▸ Assignment
Each record below must come back exactly as written; its pictures must not.

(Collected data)
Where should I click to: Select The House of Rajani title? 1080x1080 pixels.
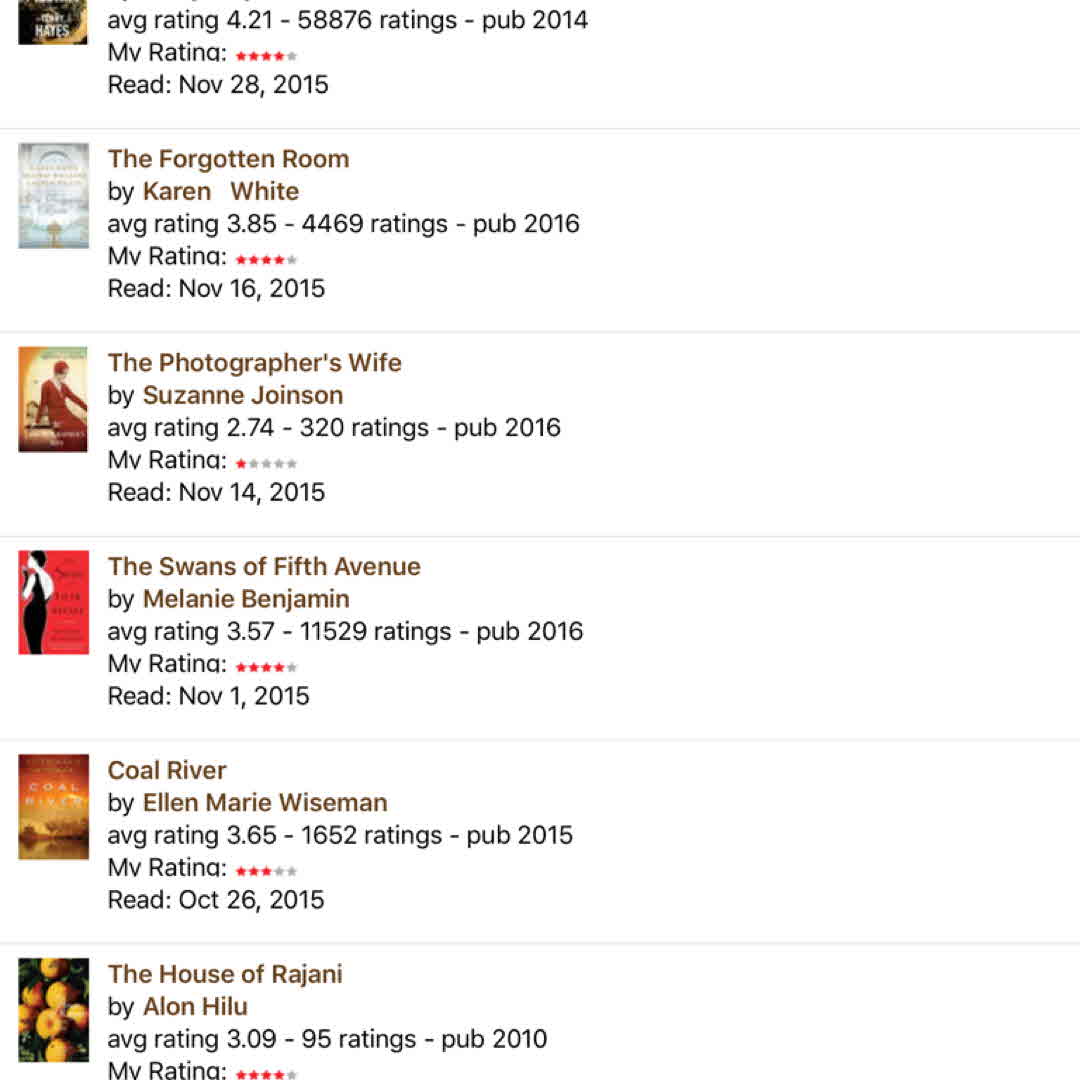[225, 974]
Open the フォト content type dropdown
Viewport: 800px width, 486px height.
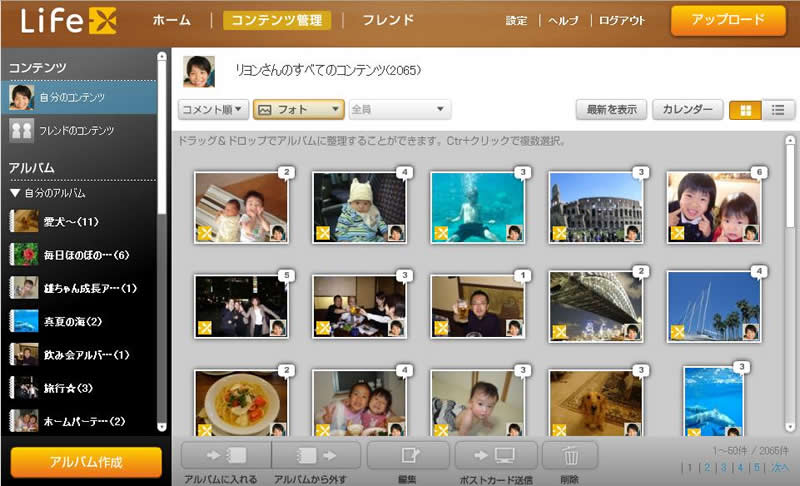click(x=298, y=110)
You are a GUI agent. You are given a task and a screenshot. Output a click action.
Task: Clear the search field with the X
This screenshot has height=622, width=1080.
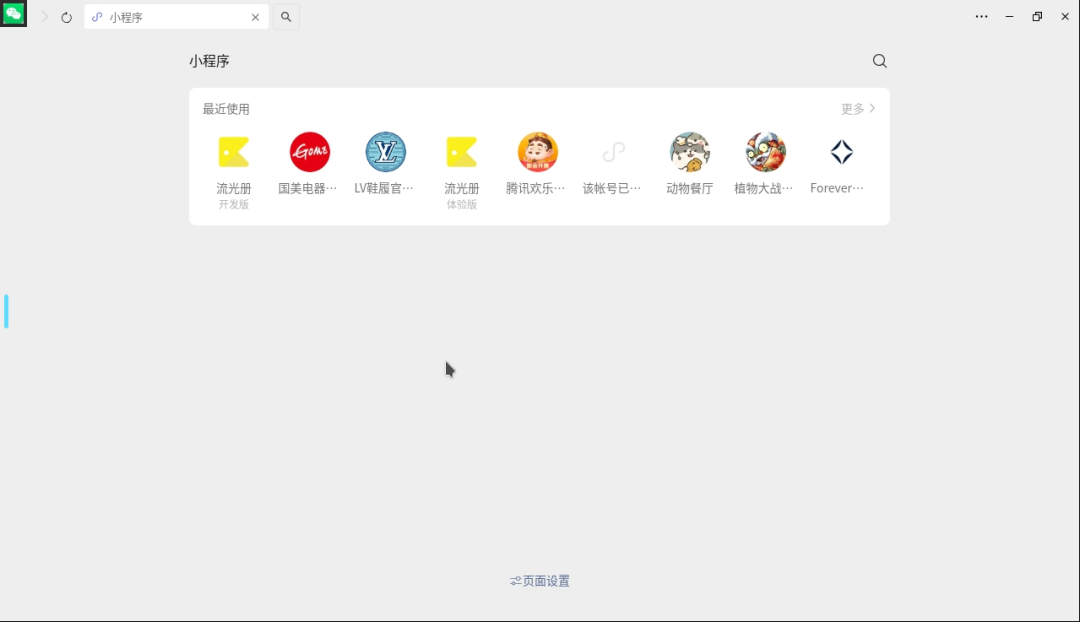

▸ Answer to this exercise
Where should I click to: Select The House of Rajani title? 1080x1080 pixels.
[225, 974]
Open the フォト content type dropdown
Viewport: 800px width, 486px height.
click(x=298, y=110)
You are a GUI agent. You are given a task and a screenshot. Output a click action.
Task: Clear the search field with the X
This screenshot has height=622, width=1080.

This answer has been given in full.